EXTRACT:

Aaron SteinThe Rebalance and the Shangri La Brouhaha

Tension boiled over at the Shangri La Dialogue last week. Are the tensions a cause for concern in the arms control community? Is China ready for primetime? And how should the US react, should one its allies in the region decide to leave the NPT?

This week, Jeffrey and Aaron discuss the United States’ pivot to Asia and how the Shangri La brouhaha could impact arms control and nonproliferation.

Jeffrey and Aaron discussed a number of articles during the podcast:

David Santoro, “Will America’s Asian Allies Go Nuclear?,” The National Interest, January 30, 2014.

Elbridge Colby, “Choose Geopolitics Over Nonproliferation,”  The National Interest, February 18, 2014.

Podcast alert: James M. Acton, Michael D. Swaine, Phillip Saunders, Lora Saalman, Michael McDevitt, “China’s Hypersonic Weapons Development,” Carnegie Endowment for International Peace, April 8, 2014.

As always, you can subscribe to the (now better sounding) Arms Control Wonk Podcast on iTunes.


  1. George William Herbert (History)

    Some response to the “lots of little carve-outs and you end up with nothing”…

    I think there are people seeing that we’ve *had* lots of little carve-outs made, and that them being there was not effectively responded to by the international community. Israeli and South African nuclear weapons programs are the historic ones, but then Indias’, Pakistans’, Irans’, North Koreas’, and Syrias’ chemical weapons use.

    The only one that has been truly robustly responded to was the Iraqi program and in all honesty that was only due to post-Gulf War sanctions, not actions initiated by the weapons program itself.

    On every one of these except perhaps South Africa, power politics played somewhere between a significant and dominant role. The goals and rules of the global nonproliferation regime as it were has not been nearly as pure as seems to be suggested. Is Elbridge Colby’s paper really more predictive or advisory, or summing up a historical trend and existing reality?

PROBLEMS TO WORK ON:
1 - In the podcast post, which publication ran David Santoro's article "Will America's Asian Allies Go Nuclear?"
2 - Rewrite the podcast post from "The only one" up to and including "weapons program itself.", swapping "robustly" for "forcefully".

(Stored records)
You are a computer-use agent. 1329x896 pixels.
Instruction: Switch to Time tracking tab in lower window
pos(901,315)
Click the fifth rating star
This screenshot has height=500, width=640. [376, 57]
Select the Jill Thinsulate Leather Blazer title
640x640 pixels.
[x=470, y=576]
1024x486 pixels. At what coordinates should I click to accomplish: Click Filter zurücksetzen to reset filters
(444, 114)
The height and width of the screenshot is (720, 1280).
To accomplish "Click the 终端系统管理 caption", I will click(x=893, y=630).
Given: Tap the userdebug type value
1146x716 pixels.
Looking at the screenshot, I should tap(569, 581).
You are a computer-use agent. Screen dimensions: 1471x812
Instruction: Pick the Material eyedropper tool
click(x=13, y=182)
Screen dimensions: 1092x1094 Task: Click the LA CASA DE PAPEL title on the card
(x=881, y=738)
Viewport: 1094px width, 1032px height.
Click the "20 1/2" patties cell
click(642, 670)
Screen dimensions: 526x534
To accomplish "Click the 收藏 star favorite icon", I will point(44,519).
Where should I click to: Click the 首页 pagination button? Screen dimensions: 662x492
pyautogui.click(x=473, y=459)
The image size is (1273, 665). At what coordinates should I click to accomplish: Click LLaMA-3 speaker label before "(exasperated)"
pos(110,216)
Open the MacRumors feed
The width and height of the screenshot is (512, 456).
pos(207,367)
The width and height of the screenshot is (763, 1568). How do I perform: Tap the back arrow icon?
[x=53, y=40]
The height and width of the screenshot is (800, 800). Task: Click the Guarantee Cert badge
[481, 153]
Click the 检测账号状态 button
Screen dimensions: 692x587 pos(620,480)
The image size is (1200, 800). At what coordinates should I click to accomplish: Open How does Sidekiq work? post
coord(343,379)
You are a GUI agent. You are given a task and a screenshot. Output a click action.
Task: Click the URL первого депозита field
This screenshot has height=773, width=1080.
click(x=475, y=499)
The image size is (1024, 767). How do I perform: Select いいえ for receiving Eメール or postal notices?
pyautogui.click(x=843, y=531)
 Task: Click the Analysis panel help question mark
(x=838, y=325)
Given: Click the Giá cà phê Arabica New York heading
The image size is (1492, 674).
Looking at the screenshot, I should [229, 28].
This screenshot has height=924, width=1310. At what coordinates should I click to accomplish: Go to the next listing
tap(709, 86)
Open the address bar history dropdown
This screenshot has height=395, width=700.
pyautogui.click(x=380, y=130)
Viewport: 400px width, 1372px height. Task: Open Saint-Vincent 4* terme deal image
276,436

SOLVED PROBLEMS:
1 - The National Interest

2 -
The only one that has been truly forcefully responded to was the Iraqi program and in all honesty that was only due to post-Gulf War sanctions, not actions initiated by the weapons program itself.